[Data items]
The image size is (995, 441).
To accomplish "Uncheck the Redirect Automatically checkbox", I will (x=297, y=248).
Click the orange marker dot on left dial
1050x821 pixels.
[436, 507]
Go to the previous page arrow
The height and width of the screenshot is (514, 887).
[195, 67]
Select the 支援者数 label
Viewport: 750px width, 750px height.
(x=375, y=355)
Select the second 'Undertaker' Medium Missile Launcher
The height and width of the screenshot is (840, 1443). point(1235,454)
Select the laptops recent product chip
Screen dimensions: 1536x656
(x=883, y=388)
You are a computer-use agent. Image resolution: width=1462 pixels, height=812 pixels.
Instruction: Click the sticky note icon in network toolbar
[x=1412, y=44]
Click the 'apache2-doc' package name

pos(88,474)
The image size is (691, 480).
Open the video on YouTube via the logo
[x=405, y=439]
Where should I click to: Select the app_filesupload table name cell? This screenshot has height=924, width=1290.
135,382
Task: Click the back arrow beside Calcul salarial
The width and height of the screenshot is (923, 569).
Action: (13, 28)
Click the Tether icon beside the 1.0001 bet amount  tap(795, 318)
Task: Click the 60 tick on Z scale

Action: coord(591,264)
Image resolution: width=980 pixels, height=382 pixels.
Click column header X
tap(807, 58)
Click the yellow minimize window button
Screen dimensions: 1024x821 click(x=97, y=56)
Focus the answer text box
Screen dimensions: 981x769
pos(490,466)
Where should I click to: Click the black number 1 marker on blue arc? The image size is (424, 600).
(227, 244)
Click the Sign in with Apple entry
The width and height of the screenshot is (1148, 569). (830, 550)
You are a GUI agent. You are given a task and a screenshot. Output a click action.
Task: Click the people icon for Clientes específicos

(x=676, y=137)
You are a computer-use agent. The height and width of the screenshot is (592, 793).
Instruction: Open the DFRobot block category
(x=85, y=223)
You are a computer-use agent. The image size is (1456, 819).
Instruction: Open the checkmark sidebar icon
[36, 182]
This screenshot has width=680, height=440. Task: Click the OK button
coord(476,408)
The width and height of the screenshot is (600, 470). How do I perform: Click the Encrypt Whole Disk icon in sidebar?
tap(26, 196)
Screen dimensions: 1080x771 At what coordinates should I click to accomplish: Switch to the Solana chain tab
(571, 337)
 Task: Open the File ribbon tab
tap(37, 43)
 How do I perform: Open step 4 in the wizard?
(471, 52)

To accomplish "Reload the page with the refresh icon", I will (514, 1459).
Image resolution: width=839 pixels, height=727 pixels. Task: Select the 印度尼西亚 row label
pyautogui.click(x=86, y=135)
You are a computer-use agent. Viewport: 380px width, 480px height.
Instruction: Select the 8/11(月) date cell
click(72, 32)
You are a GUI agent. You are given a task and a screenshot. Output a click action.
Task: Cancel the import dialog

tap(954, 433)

• **What the exercise asks**
In the data above, start at the line that has "Screen dimensions: 1536x656", stop after the line that has "The image size is (691, 480).", and print every line in between exactly as it stands.

• **Solved exercise**
Screen dimensions: 1536x656
(x=883, y=388)
You are a computer-use agent. Image resolution: width=1462 pixels, height=812 pixels.
Instruction: Click the sticky note icon in network toolbar
[x=1412, y=44]
Click the 'apache2-doc' package name

pos(88,474)
The image size is (691, 480).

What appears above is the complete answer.